Załogi uczestniczące w Maroc Historic Rally 2022 mają za sobą przejechanych sześć odcinków specjalnych w ramach pierwszego etapu. Prowadzą Nicolas Bernardi i Benjamin Mondiere (Porsche 911 SC). Drugie miejsce zajmują Alexandre Leroy i Sebastien Chol (Mazda RX-7) (+4:00.4), a trzecie Geoff Bell i Frederic Miclotte (Ford Escort RS 1800 MKII) (+4:13.5).
Paweł Molgo i Maciej Marton (Porsche 911 SC) plasują się na siedemnastej pozycji.
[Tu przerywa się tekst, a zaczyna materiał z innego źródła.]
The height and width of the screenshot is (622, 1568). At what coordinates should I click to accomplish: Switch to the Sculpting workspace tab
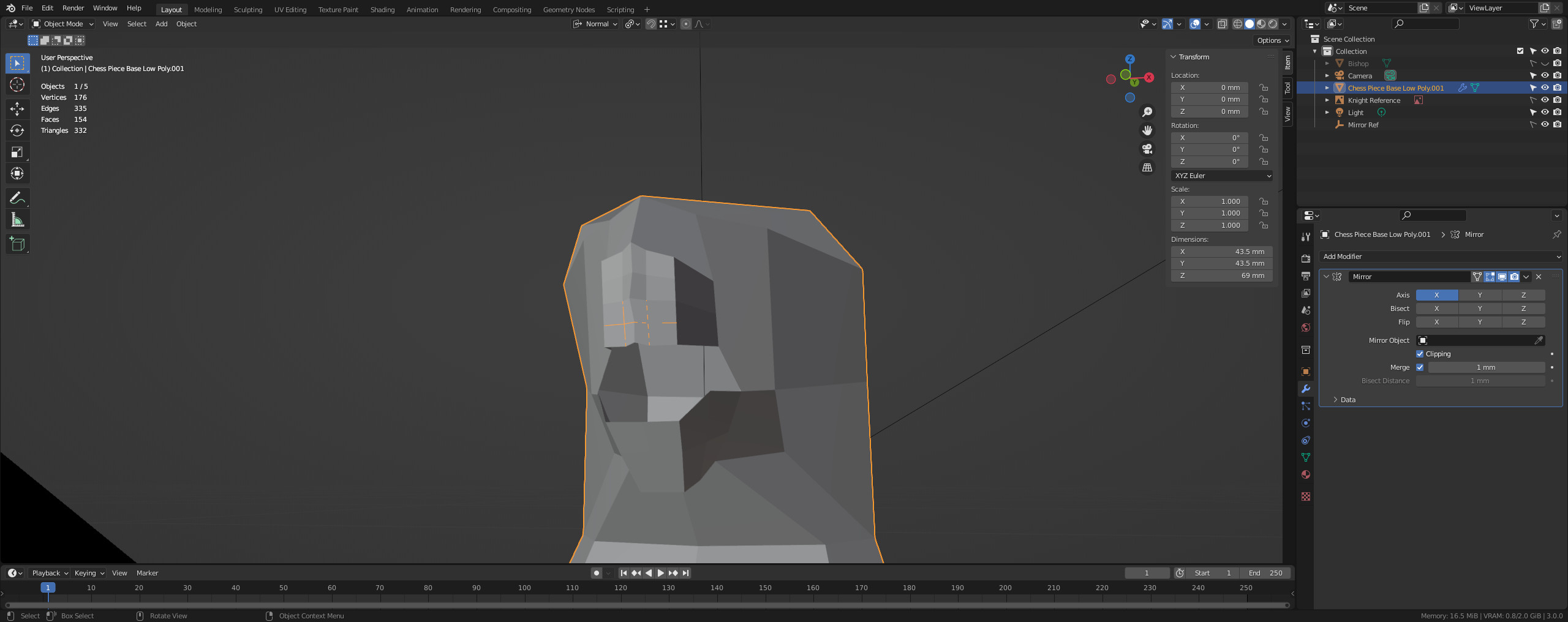tap(247, 9)
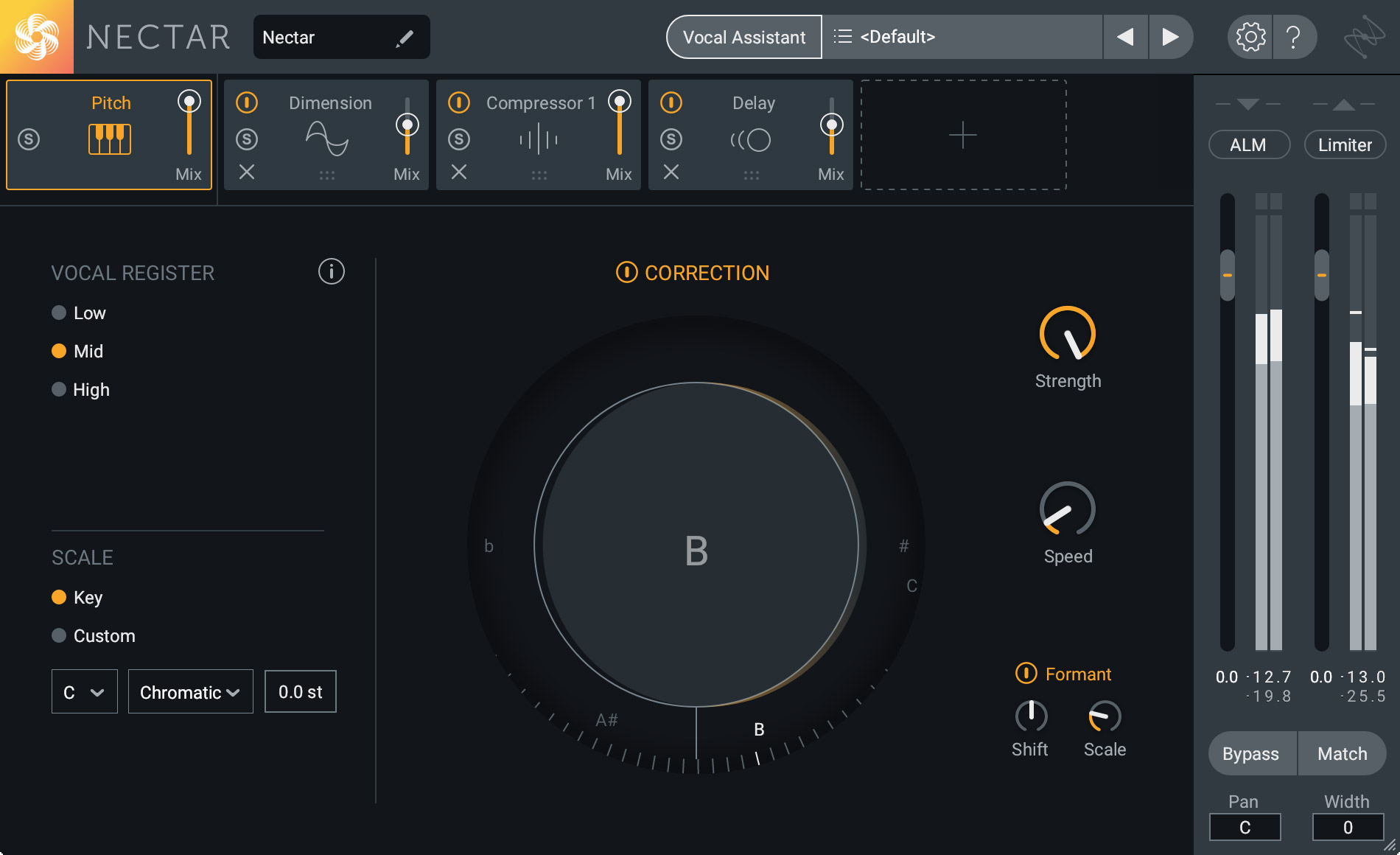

– Naszym priorytetem jest osiągnięcie meta rajdu i zdobycie jak większej ilości doświadczeń – mówi Paweł Molgo. – Nie chcemy przeszarżować, tym bardziej że nie znamy ani możliwości naszego Porsche, ani specyfiki trasy. Dlatego dziś zaczęliśmy jazdę trochę zachowawczo, ale z biegiem dnia rozkręcaliśmy się, awansując z 26. na 17. pozycję w klasyfikacji generalnej. Będziemy walczyć o czołową „dziesiątkę”, co nie będzie proste, bo nasi rywale są znakomicie przygotowani, mają szczegółowo opisaną trasę, a niektórzy startują tu już po raz szósty czy siódmy.
– My Afrykę dopiero poznajemy z nowej perspektywy. Nasz samochód jest nadal w idealnym stanie i zachęca do szybkiej jazdy, ale nie chcemy przeszarżować – dodaje. – Tutejsze szutry są bardzo zdradliwe, po pierwszym przejeździe (każdy oes pokonywaliśmy dwukrotnie), na wierzchu drogi pojawiły się drobne kamyki, jakby kulki, które zamieniły trasę w ślizgawkę, o czym przekonaliśmy się na jednym z zakrętów, w ostatniej chwili wyprowadzając tył auta z rowu. Będziemy uważać i starać się jechać jak najlepiej.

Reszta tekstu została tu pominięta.